En 1984, date de son “Estado actual de la historia del libro en España” ( Revista de Historia Moderna , 4, pp.9-22), il constitua une équipe de trois chercheurs (lui-même et deux de ses anciens étudiants, Berger et Botrel), avec une première publication en 1986 et le premier colloque sur l’histoire du livre ibérique publié en 1989. La conception et la mise en œuvre du projet Nicanto (hommage à Nicolás Antonio, je ne l’avais pas perçu jusqu’à aujourd’hui!) à partir du répertoire de F. Aguilar Piñal est l’illustration de la préoccupation de F. Lopez de donner à la production intellectuelle et imprimée —y compris la plus infime, comme cette littérature de cordel qui nous a tant intéressés tous les deux— de plus justes contours , observés dans la plus longue durée. Cette préoccupation était encore présente dans la communication qu’il m’offrit au Colloque de PILAR, à Rennes, en décembre 2004. Par la suite, l’organisation de nouveaux colloques ou tables rondes sur la culture des élites espagnoles à l’époque moderne, sur quelques écrivains du Siècle d’or et leurs livres, sur les pratiques de la lecture ou l’alphabétisation et les publications en découlant ont permis de montrer que pouvait effectivement se réaliser son ambiteux projet consistant à ”renouveler l’histoire de la culture espagnole en s’assignant pour objet d’étude le livre et la lecture”, un champ qu’il élargit ensuite à la critique littéraire au XVI-XVIIIe et à l’institutionnalisation de la littérature, toujours à l’époque moderne.

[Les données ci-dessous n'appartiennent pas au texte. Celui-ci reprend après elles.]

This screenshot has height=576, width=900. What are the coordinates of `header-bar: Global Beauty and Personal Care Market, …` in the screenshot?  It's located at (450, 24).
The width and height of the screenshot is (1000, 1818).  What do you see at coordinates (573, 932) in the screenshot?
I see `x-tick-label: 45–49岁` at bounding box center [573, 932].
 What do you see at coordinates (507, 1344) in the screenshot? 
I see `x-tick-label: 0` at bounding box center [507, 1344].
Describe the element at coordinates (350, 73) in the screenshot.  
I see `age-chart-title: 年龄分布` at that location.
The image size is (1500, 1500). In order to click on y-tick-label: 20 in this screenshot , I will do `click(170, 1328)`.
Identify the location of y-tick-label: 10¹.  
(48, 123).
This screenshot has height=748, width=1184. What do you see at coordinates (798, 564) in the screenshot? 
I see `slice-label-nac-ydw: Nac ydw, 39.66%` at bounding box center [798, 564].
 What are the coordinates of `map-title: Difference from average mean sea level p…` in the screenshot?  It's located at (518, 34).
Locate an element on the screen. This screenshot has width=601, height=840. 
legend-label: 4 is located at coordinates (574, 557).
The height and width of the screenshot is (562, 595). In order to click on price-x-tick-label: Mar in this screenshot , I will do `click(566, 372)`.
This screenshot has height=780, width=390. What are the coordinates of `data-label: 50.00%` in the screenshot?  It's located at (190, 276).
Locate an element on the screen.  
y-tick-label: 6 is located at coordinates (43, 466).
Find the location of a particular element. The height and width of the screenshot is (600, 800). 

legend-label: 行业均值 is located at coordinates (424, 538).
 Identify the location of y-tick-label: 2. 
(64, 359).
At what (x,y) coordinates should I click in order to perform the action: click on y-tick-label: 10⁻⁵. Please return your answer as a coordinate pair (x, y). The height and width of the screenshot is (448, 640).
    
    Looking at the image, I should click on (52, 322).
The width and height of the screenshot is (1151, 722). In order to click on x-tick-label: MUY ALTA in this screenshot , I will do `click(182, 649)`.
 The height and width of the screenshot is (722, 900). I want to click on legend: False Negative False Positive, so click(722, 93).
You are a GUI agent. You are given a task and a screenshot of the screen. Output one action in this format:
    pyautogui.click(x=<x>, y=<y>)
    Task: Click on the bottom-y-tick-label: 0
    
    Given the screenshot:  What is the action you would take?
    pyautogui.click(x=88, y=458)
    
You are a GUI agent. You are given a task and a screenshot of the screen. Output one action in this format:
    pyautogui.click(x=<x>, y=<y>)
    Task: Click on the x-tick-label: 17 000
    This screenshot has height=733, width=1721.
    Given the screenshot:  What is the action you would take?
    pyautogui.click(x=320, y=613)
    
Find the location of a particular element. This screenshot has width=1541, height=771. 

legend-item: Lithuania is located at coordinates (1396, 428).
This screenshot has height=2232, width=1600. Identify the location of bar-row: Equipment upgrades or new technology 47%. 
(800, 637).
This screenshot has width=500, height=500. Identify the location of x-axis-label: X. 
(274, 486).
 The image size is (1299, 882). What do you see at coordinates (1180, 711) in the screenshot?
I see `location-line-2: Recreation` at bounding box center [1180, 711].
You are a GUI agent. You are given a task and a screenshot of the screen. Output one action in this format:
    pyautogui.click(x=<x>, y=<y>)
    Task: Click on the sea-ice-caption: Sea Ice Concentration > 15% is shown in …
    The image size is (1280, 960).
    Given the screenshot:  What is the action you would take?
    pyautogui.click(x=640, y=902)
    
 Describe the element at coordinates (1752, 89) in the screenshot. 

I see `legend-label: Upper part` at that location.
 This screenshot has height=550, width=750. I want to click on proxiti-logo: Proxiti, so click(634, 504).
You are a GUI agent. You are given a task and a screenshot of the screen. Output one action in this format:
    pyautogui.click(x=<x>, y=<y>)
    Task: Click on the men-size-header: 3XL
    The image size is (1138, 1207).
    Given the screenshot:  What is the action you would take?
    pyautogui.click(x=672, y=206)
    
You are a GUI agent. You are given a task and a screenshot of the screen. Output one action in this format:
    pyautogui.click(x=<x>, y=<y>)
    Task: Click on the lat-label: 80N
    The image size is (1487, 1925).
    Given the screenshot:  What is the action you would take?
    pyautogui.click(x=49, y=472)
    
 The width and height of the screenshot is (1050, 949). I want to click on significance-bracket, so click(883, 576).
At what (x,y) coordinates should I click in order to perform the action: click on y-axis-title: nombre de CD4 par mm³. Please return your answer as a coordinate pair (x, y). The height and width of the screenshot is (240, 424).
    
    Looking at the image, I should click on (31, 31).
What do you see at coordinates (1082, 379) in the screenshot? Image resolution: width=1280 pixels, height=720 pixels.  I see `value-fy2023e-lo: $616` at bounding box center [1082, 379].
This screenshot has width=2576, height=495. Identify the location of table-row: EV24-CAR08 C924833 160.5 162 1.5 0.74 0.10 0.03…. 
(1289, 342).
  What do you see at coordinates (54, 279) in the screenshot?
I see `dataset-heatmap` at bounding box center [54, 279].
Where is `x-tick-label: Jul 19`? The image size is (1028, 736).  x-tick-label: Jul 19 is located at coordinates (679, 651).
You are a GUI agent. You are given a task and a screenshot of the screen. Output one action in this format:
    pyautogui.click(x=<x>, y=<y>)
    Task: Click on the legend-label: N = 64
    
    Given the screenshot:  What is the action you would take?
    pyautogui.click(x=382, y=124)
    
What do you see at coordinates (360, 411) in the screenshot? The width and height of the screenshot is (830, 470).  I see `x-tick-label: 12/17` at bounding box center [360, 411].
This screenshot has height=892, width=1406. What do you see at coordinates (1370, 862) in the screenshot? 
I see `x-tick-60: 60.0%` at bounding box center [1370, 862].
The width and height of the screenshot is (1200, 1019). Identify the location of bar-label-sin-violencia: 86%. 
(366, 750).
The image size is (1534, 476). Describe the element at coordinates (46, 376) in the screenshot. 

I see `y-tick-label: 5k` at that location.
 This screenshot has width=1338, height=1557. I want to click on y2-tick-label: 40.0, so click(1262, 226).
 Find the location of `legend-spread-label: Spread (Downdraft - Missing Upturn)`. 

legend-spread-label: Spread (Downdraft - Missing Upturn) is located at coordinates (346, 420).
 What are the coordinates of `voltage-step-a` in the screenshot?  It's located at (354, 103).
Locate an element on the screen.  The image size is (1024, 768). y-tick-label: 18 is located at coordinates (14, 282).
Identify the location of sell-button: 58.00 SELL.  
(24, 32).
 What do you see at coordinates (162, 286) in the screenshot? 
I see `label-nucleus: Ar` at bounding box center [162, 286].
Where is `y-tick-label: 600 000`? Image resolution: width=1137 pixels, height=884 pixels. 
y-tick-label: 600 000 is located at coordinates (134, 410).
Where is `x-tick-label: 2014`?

 L’ensemble de cette démarche raisonnée et méthodique a débouché dans l’ Historia de la edición y la lectura de 2003 (un projet qu’il avait dès le début des années 1980, pour une maison d’édition allemande, et auquel il m’associa, sans concrétisation, à ma connaissance), co-dirigée par lui, Víctor Infantes et moi-même pour le XIX e siècle qui fut finalement raccroché au projet. Qui devait traiter des années 1808-1833, il en fut question entre nous deux et c’est évidemment la volonté du maître —certainement fondée en raison— qui s’imposa rapidement. On trouvera dans le texte préliminaire (“Una historia de la edición española”, pp. 13-20) dont il se chargea de rédiger une première ébauche à peine amendée par les deux autres co-directeurs ainsi que dans l’architecture de la partie sur 1680-1808 qu’il dirigea et dont il rédigea plus d’un tiers des chapitres, la vision sans doute la plus aboutie de ses réflexions et propositions sur ce que pouvait ou devait être une histoire culturelle du livre et de la lecture.

 Derrière l’homme de réflexion longtemps abrité par la fumée de sa pipe ou de son  cigarrillo cigare , l’acide acuité de ses propos —parfois— et une espèce de distance instaurée avec lui-même, se cache, me semble-t-il, ce que l’examen de son œuvre permet finalement de découvrir en en appréciant toutes les fécondes dimensions: un homme d’action et engagé dans la recherche et son organisation, engagé à sa façon, c’est-à-dire comme il en avait librement décidé, à partir de sa propre vision du monde—, ce que peu d’esprits éclairés ou d’universitaires furent en mesure de faire.